How many times I’ve stood before the casket, wishing I knew how to pray for souls and answers, but feeling nothing but the rush of the close call, the dodged bullet, the next in a long line of escapes to make Houdini proud. How many times I’ve morphed and adapted to be whatever I decided to be and left these boys, loyal soldiers and brave volunteers in the wake of my madness? In how many ways am I no better than the generals who hide far from the fight, I condemn for their egos and bloodlust.
I can’t offer an apology to these ghosts who sit before because me, I don’t think they hear me. They sit in the sullen solitude with me, and I feel a very large piece of me has died as each one them has died until nothing of the energetic young criminal I was once remains, all that remains is me. An empty vessel full of remembrance that wakes at three in the morning, and after that is rarely allowed to fall back to sleep.

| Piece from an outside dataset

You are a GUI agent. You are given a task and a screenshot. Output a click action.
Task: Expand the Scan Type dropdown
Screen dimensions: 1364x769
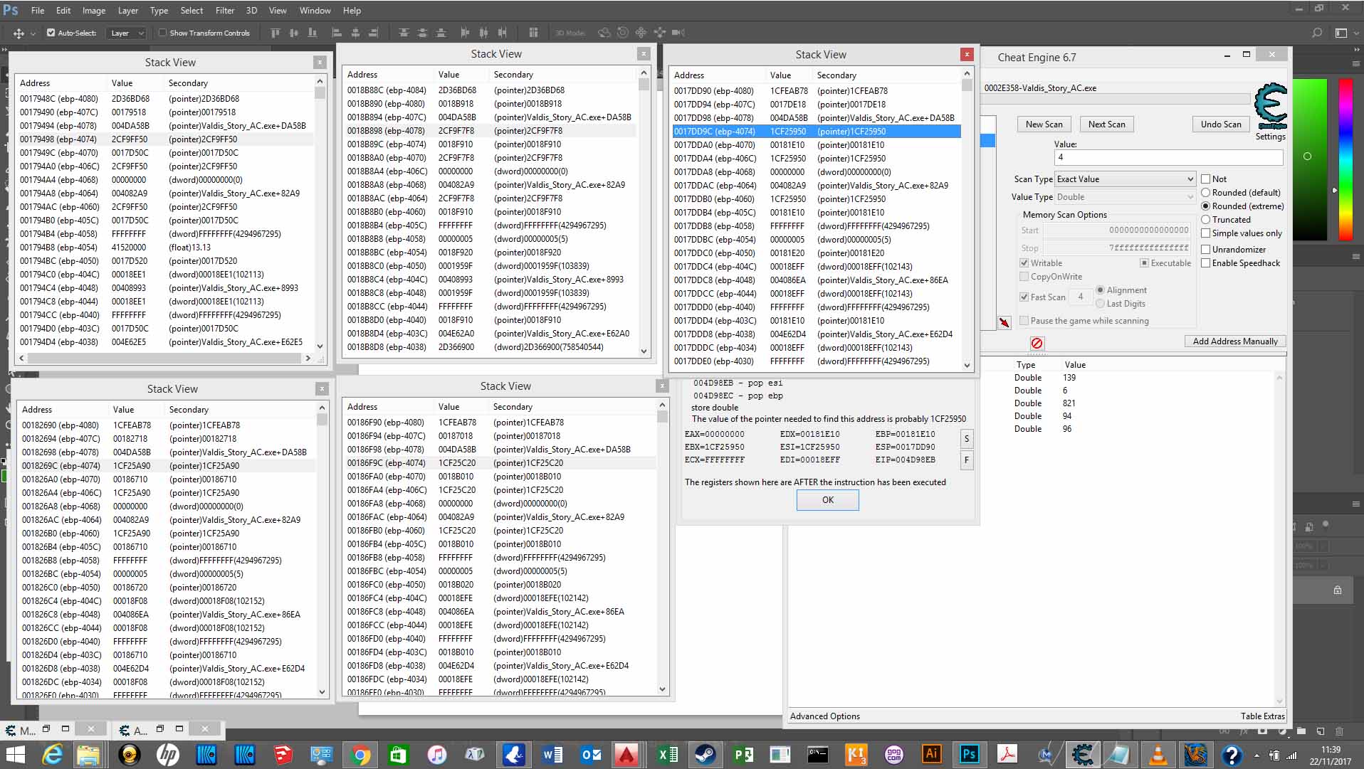tap(1124, 179)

I’ll sit in congress with my ghosts again this New Year’s Eve and ponder again why I’ve escaped their fate. Knowing I’m not more worthy or gifted, simply lucky. Blessed or cursed my entire life with dumb luck and escaping a half step ahead of what chases me. I’ll sit with them now and wonder when my luck finally runs out and I join them, and I’m asked to account and confess my sins, what will I say to explain my betrayal.